_RECORDS TO USE:_
↓
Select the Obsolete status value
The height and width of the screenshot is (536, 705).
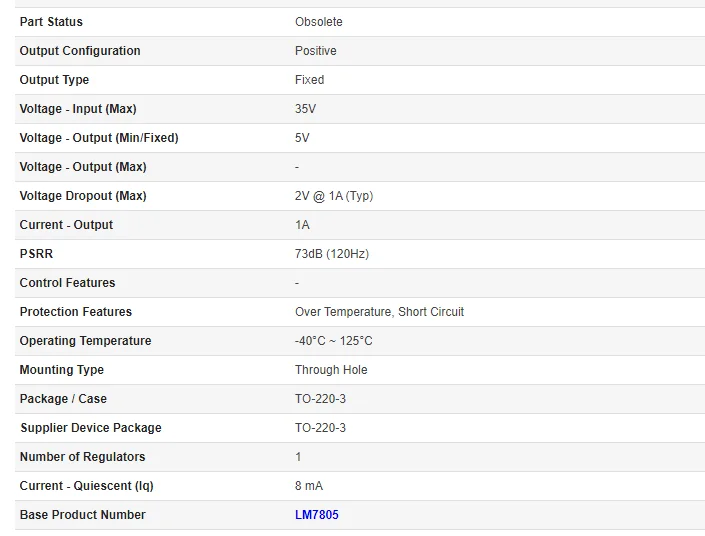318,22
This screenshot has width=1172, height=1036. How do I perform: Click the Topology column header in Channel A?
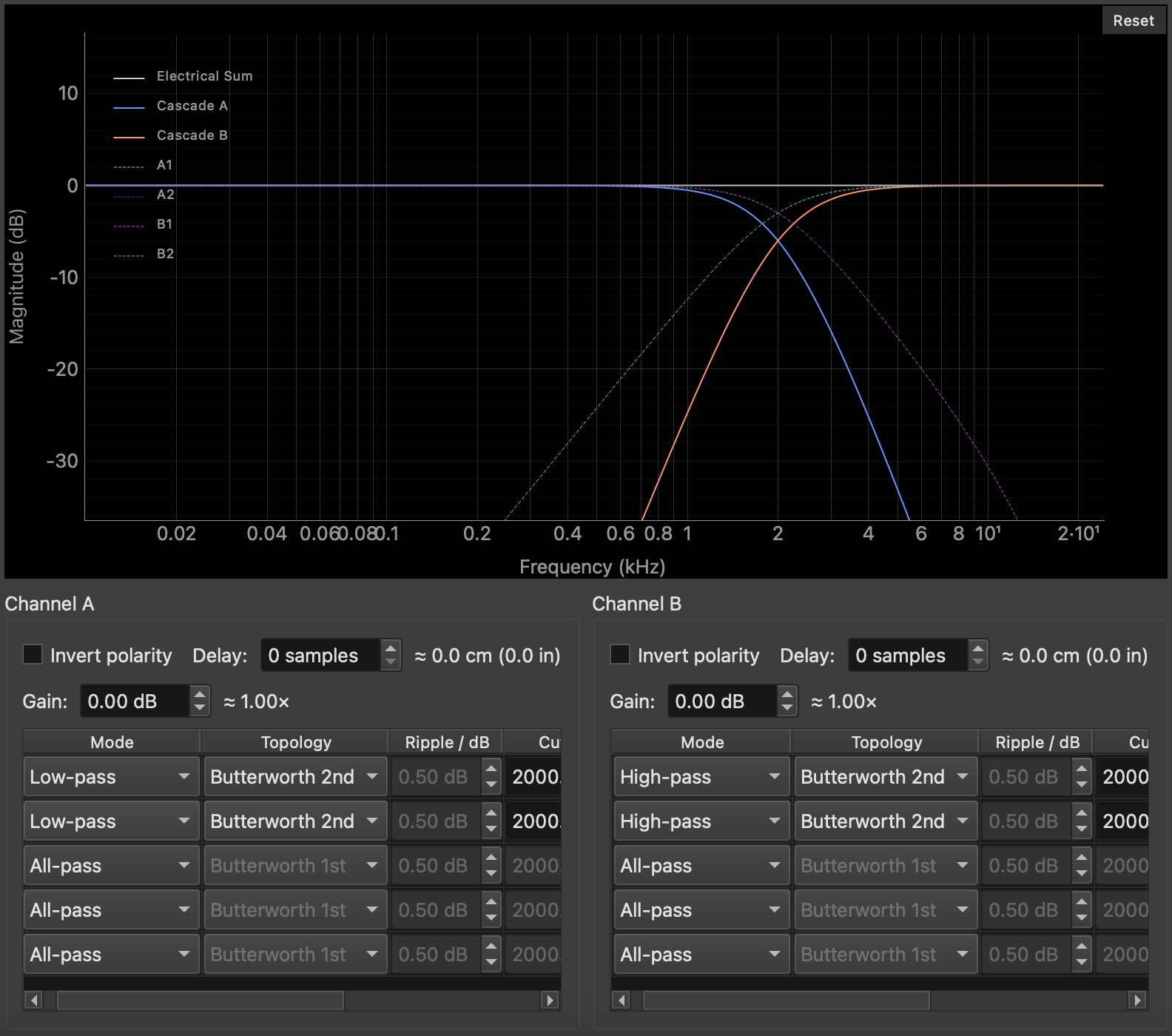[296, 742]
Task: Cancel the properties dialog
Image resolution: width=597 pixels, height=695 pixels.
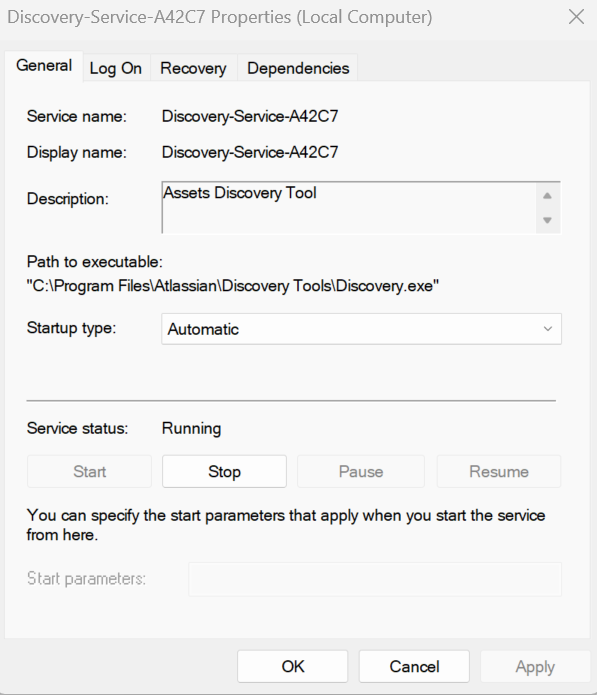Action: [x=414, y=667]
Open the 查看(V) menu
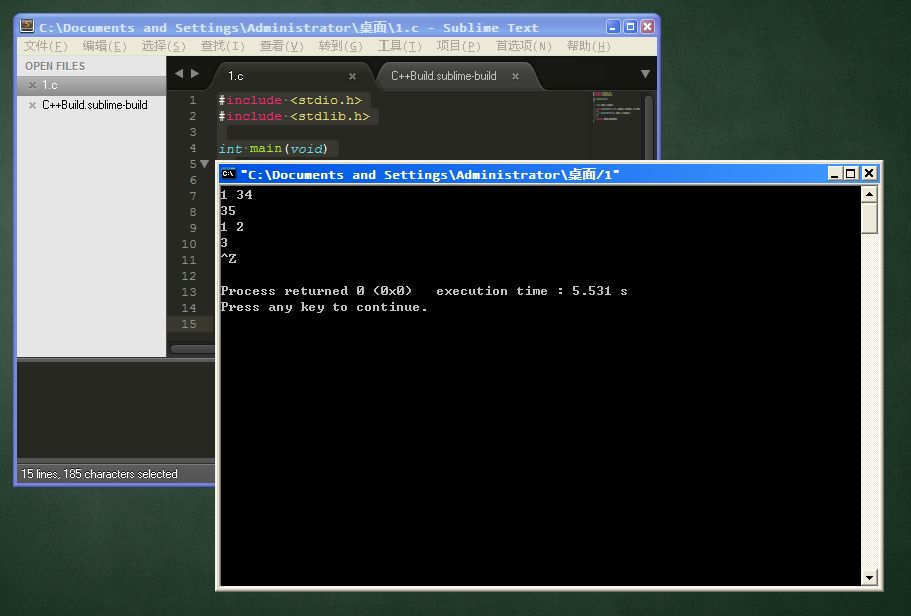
↑
↓
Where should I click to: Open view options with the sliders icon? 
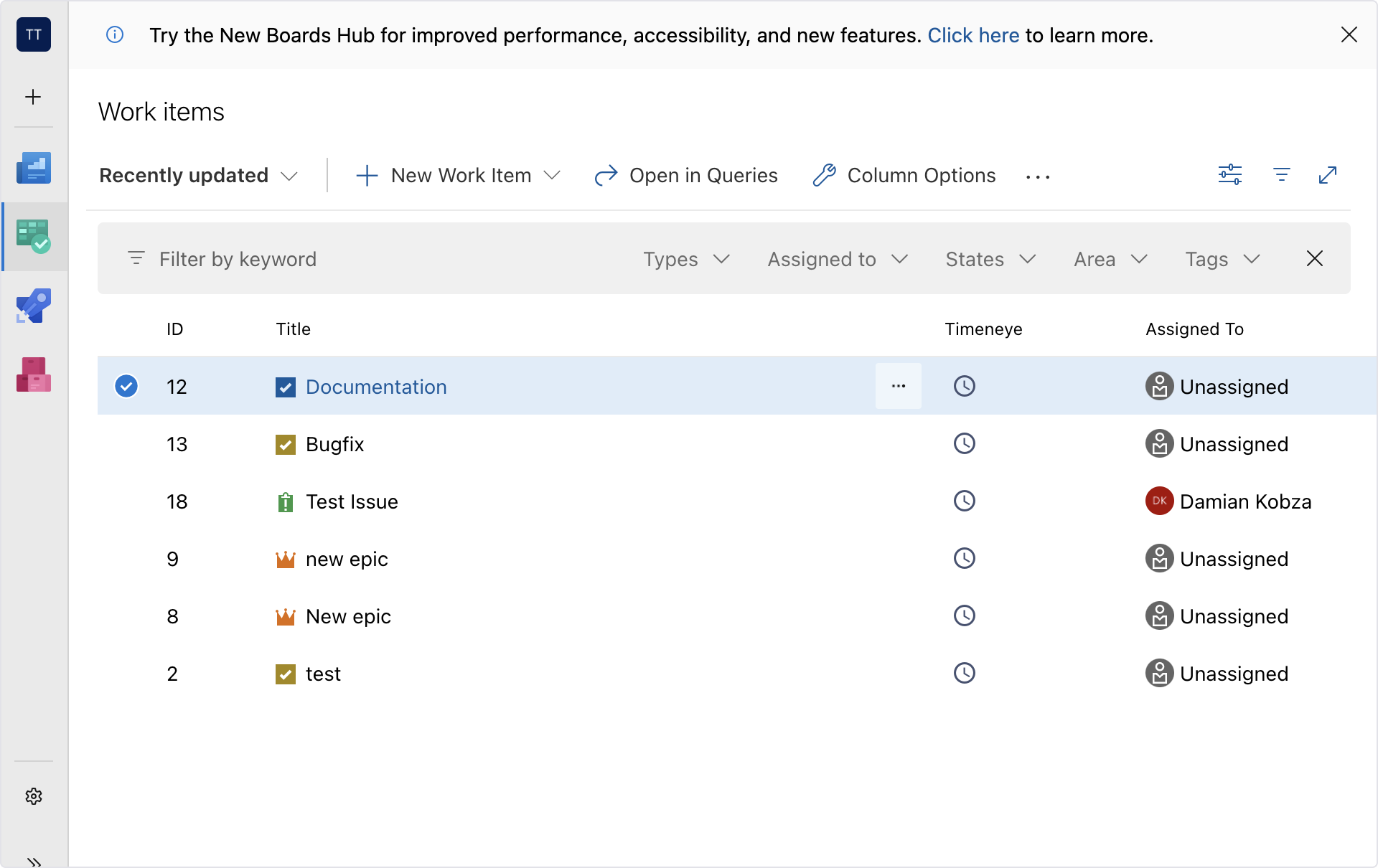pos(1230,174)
↑
_REQUIREMENTS:_ Extract everything in the data from the line containing "Where should I" down to the line containing "pos(1230,174)", both included, and repeat those lines unchanged without the pictures.

_WORKED SOLUTION:_
Where should I click to: Open view options with the sliders icon? 
pos(1230,174)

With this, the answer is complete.